WHAT YOU WILL DO
The records follow. Transcribe only the lines from the line containing "How do I perform: Focus" through the end, both ends included, and leave out the pictures.

DATA PROVIDED Block Start

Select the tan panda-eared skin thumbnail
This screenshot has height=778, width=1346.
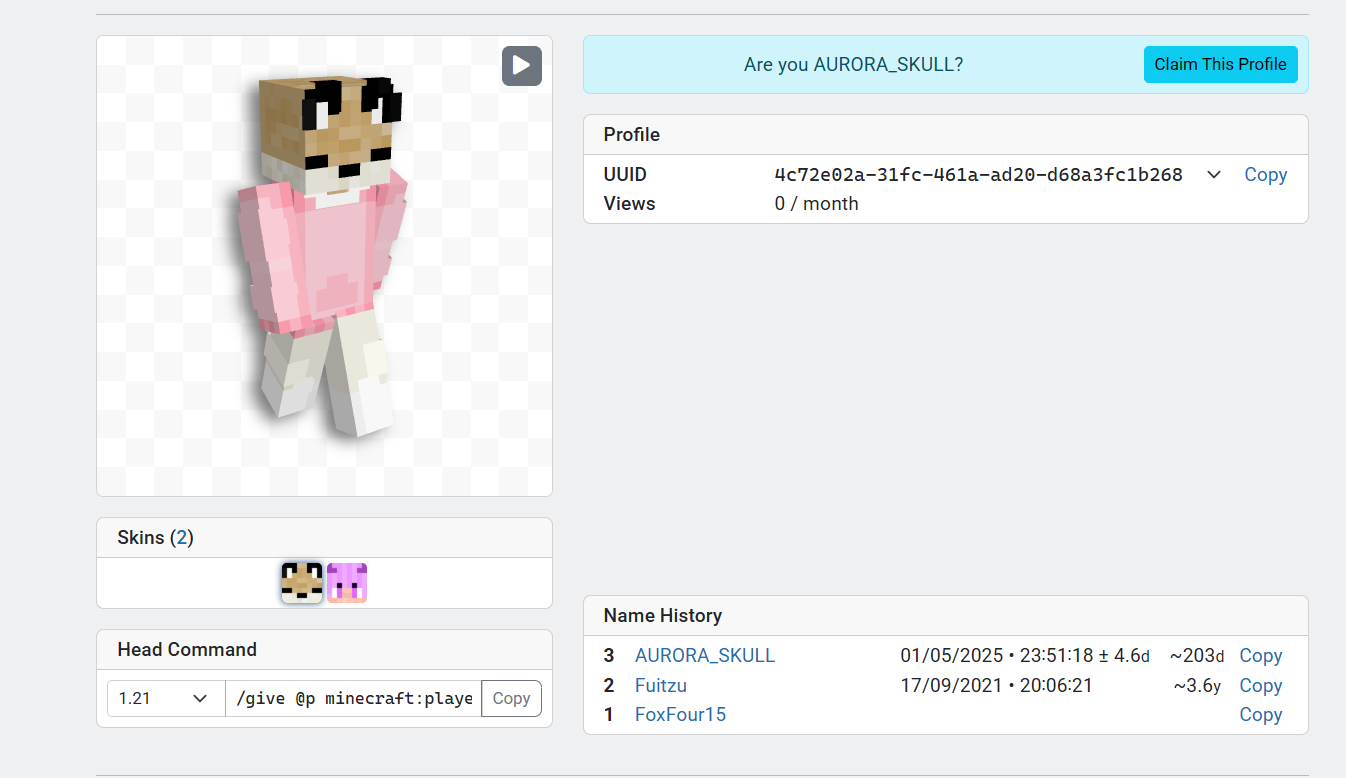(x=302, y=583)
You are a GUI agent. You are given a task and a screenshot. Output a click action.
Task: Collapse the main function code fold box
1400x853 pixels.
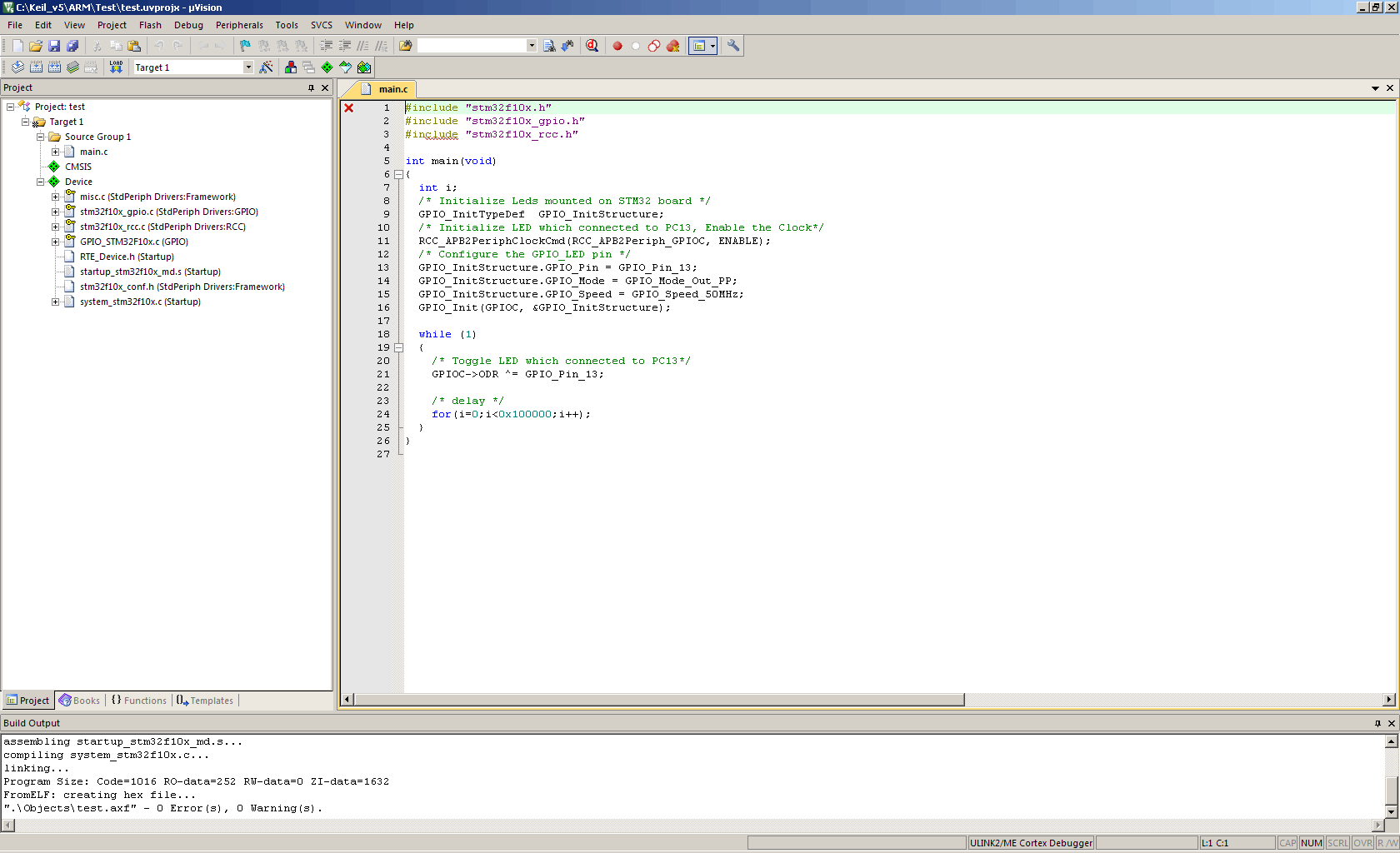398,174
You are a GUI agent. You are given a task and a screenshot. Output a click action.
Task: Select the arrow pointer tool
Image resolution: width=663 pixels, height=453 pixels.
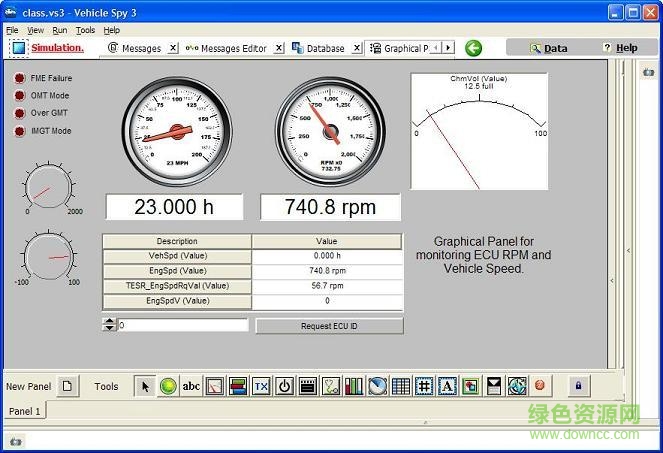tap(145, 386)
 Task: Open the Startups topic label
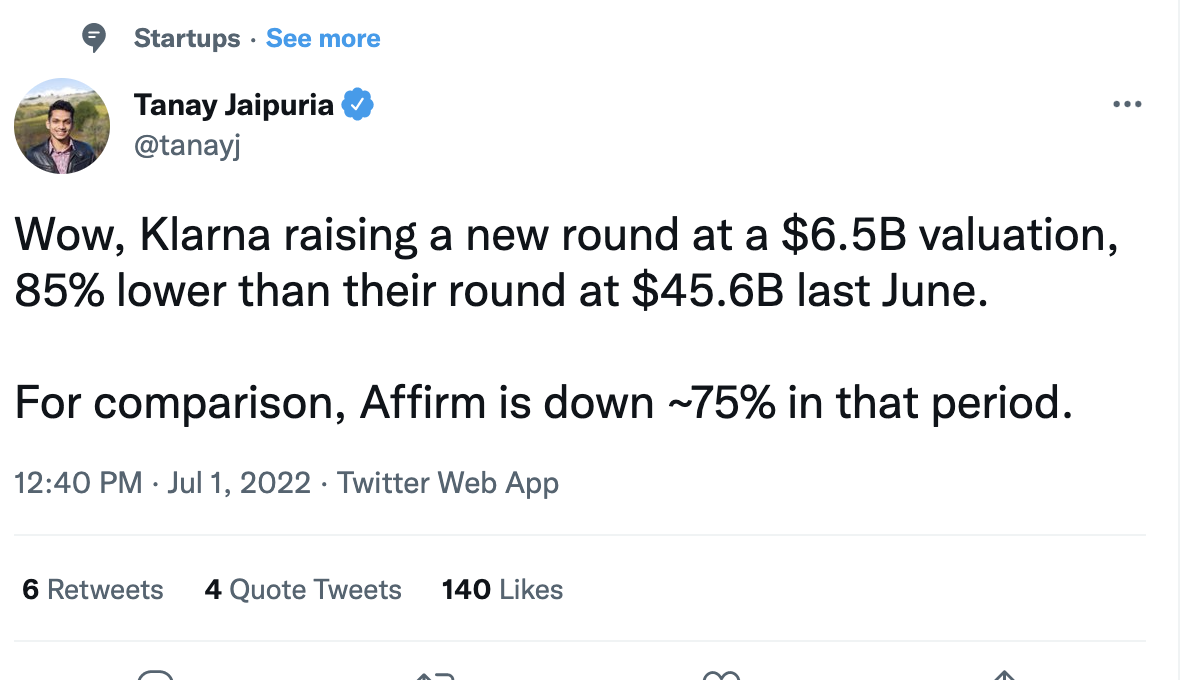tap(187, 39)
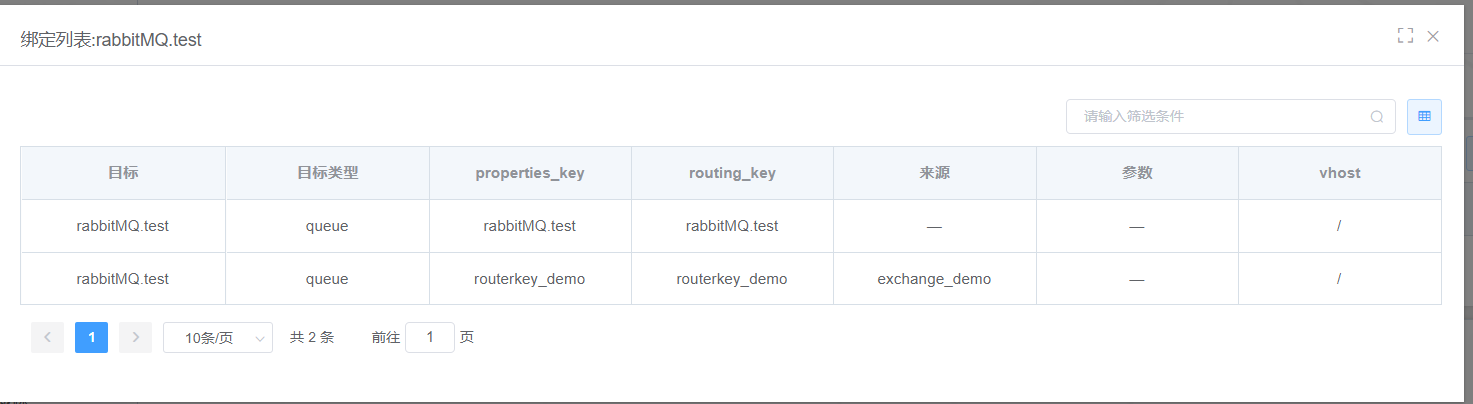Click the routing_key column header
Screen dimensions: 1473x404
coord(732,173)
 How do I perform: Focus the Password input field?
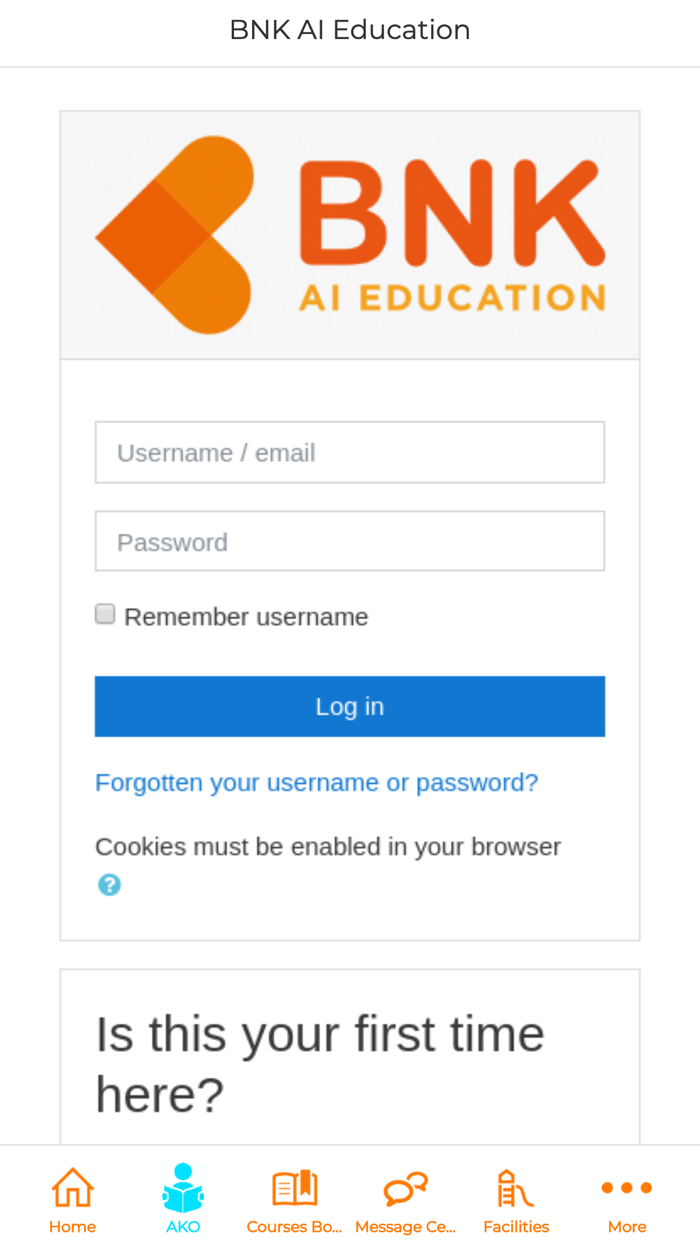pyautogui.click(x=350, y=541)
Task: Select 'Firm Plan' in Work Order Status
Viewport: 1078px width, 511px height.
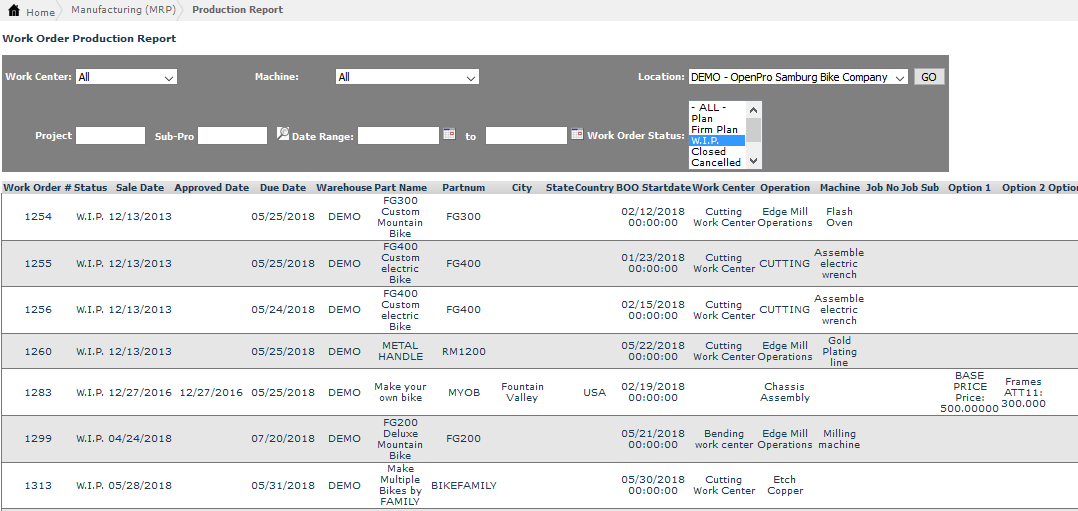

DATA PROVIDED Block End

EXERCISE OUTPUT
 How do I perform: Focus the Password input field?
pyautogui.click(x=350, y=541)
Task: Select 'Firm Plan' in Work Order Status
Viewport: 1078px width, 511px height.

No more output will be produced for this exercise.